In Cina comunque i cattolici che rifiutano il controllo dell’Associazione
si incontrano in luoghi non riconosciuti dal governo, con sacerdoti non
registrati e vescovi legati alla Santa Sede, ma non riconosciuti dal Ministero
degli affari religiosi. Secondo dati di Asia News almeno 17 vescovi sotterranei
sono scomparsi, arrestati o tenuti in isolamento; 20 sacerdoti sono in arresto.
L’ultimo arresto è avvenuto il 27 dicembre scorso nell’Hebei.
Dei 9 sacerdoti arrestati, 5 rimangono ancora in prigione e 4 sono stati
liberati. Dati del Holy Spirit
Study Center di Hong Kong rilevano che in Cina vi
sono attualmente oltre 12 milioni di cattolici e ogni anno vi sono circa 150
mila battezzati, provenienti soprattutto dal mondo della cultura, dalle
università, dall’imprenditoria. Nel 1949, prima dell’avvento di Mao Zedong, i cattolici erano 3
milioni.
Assegnando la porpora cardinalizia, nel 2006, ai vescovi di tre metropoli
cruciali come Hong Kong, Manila e Seul, Papa Ratzinger aveva già lanciato un
messaggio chiaro che ha confermato in modo inequivocabile scegliendo come
prefetto della Congregazione per l’evangelizzazione dei popoli il cardinale
Ivan Dias, esponente della vivace chiesa indiana. «L’Asia,
il nostro comune compito per il terzo millennio».
Del resto l’attenzione verso il “continente” cinese è sempre stata costante
da parte della Chiesa. Ricordiamo che Giovanni Paolo II nel 1979 aveva dato la
porpora cardinalizia a Ignazio Gong Pigmei, vescovo non ufficiale di Shanghai. A
buon diritto Giovanni Paolo II poté scrivere: «La sollecitudine per la chiesa
in Cina, che è stata sempre così viva nei miei recenti predecessori Pio XII,
Giovanni XXIII, Paolo VI e Giovanni Paolo I, è diventata particolare e costante
assillo del mio pontificato, come ho manifestato più di una volta e in vari
modi» (Lettera Caritas Christi,
1982).
Trent’anni prima della Caritas Christi, dunque il 18 gennaio 1952, Pio XII pubblicava la
lettera apostolica Cupimus imprimis.
Il regime cinese aveva iniziato l’azione di controllo e contrasto istituendo
l’Ufficio affari religiosi e intensificando gli arresti di cattolici; seminari,
conventi e scuole cattoliche vengono chiusi.
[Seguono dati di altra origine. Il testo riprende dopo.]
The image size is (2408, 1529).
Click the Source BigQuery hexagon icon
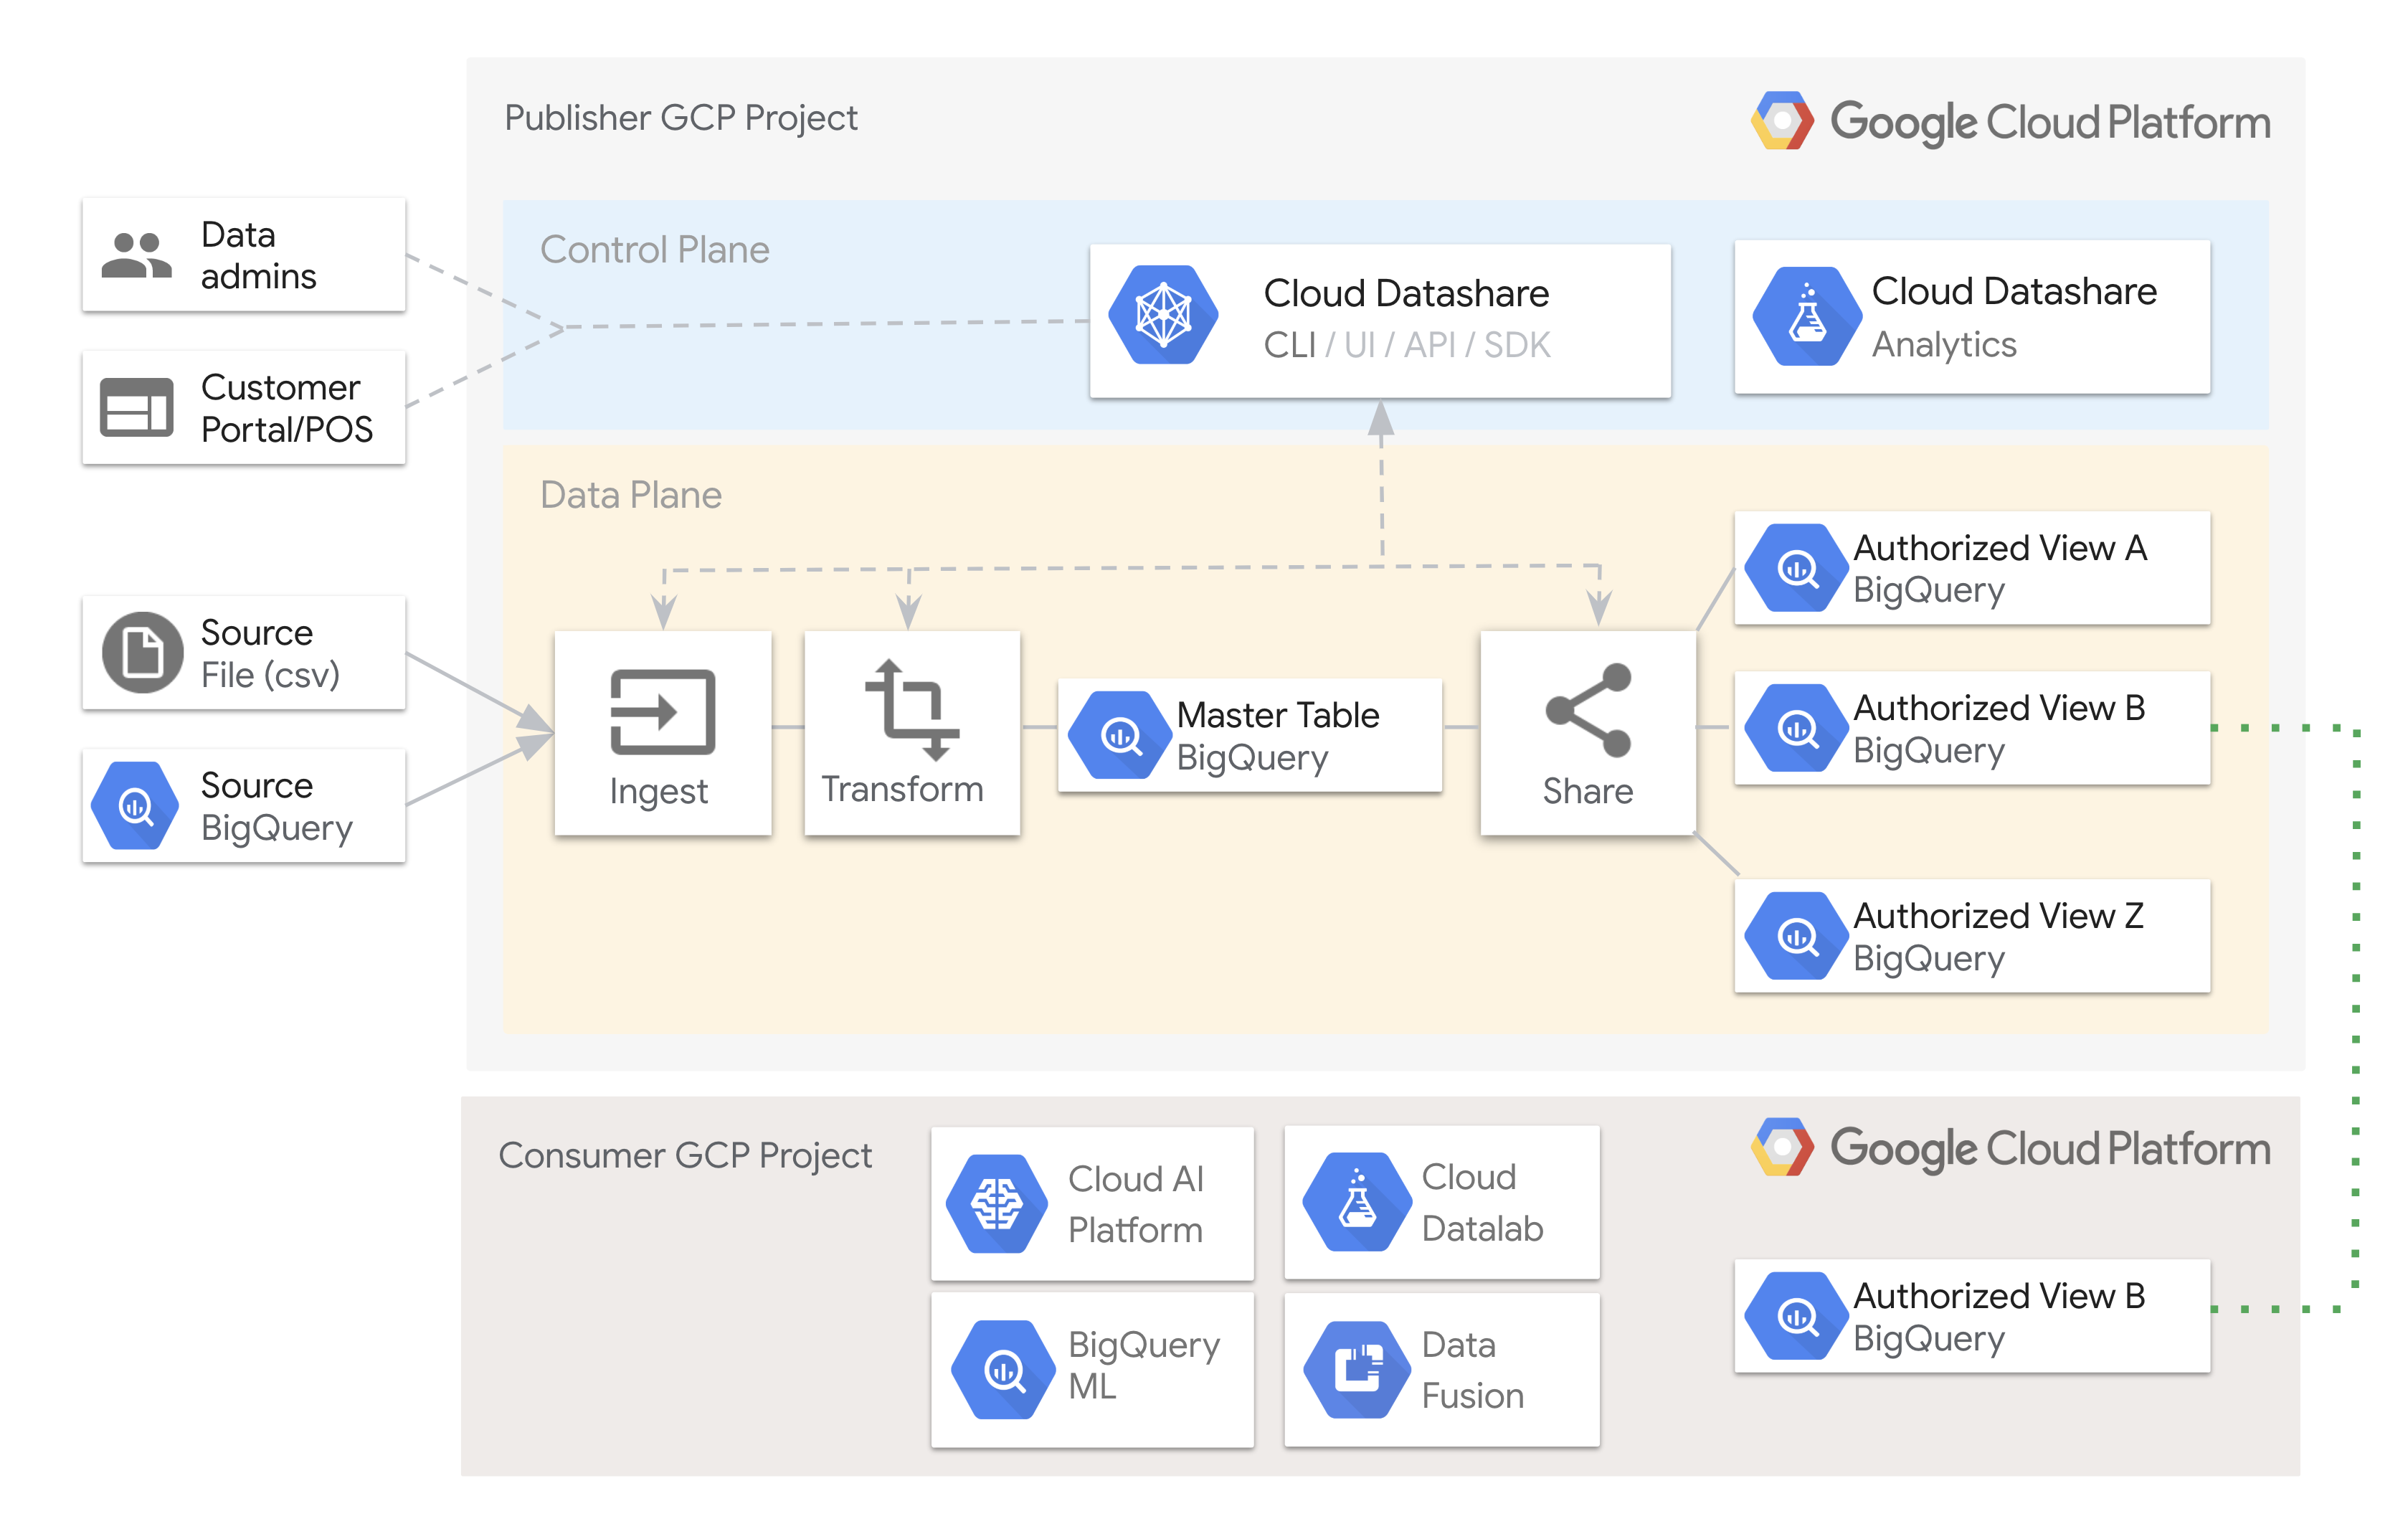tap(135, 805)
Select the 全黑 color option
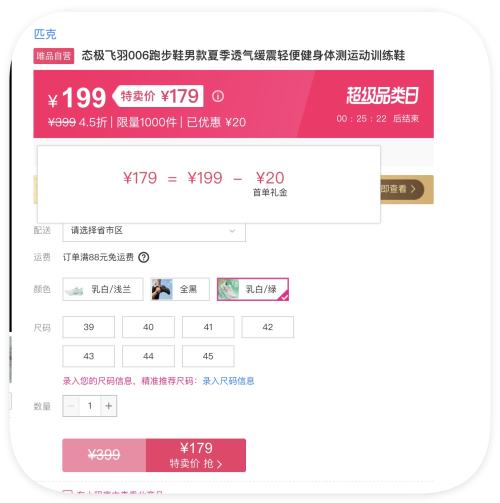The width and height of the screenshot is (500, 503). [180, 289]
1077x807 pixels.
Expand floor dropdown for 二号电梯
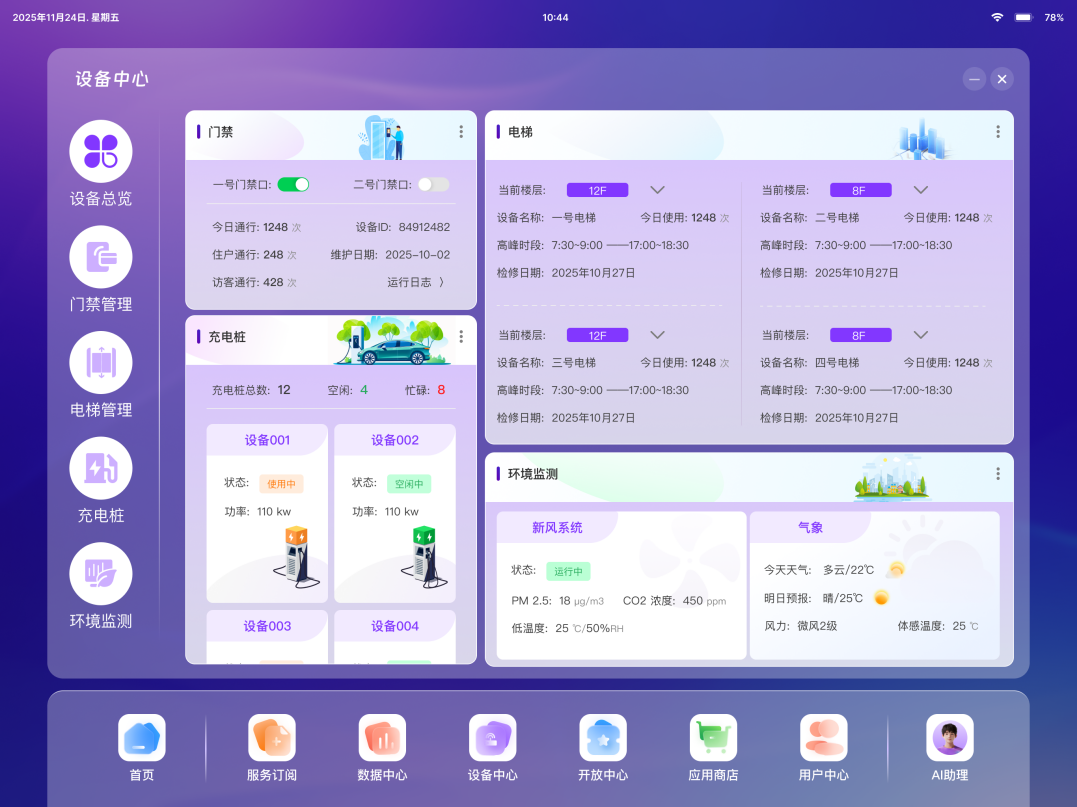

I missionari stranieri lasciano la
Cina, oppure sono espulsi (toccherà anche al nunzio Antonio Riberi).
Papa Pacelli esprime profonda solidarietà ai
cristiani cinesi e riafferma la necessità dell’unione con la sede di Pietro. Di
lì a due anni Pio XII pubblica l’Ad sinarum gentes,
in cui condanna il tentativo in atto, da parte del regime, di costituire una
chiesa nazionale. Il 29 giugno 1958 – un anno dopo l’istituzione ufficiale
dell’Associazione patriottica – arriva l’enciclica Ad Apostolorum
Principis, in cui Pio XII torna a denunciare la
violenta persecuzione maoista e dichiara gravemente illecita la consacrazione
dei vescovi senza l’approvazione della Santa Sede. Particolare interessante:
vescovi e preti coinvolti non vengono personalmente scomunicati, perché
ritenuti sottoposti a pressioni e a gravi limitazioni della libertà personale.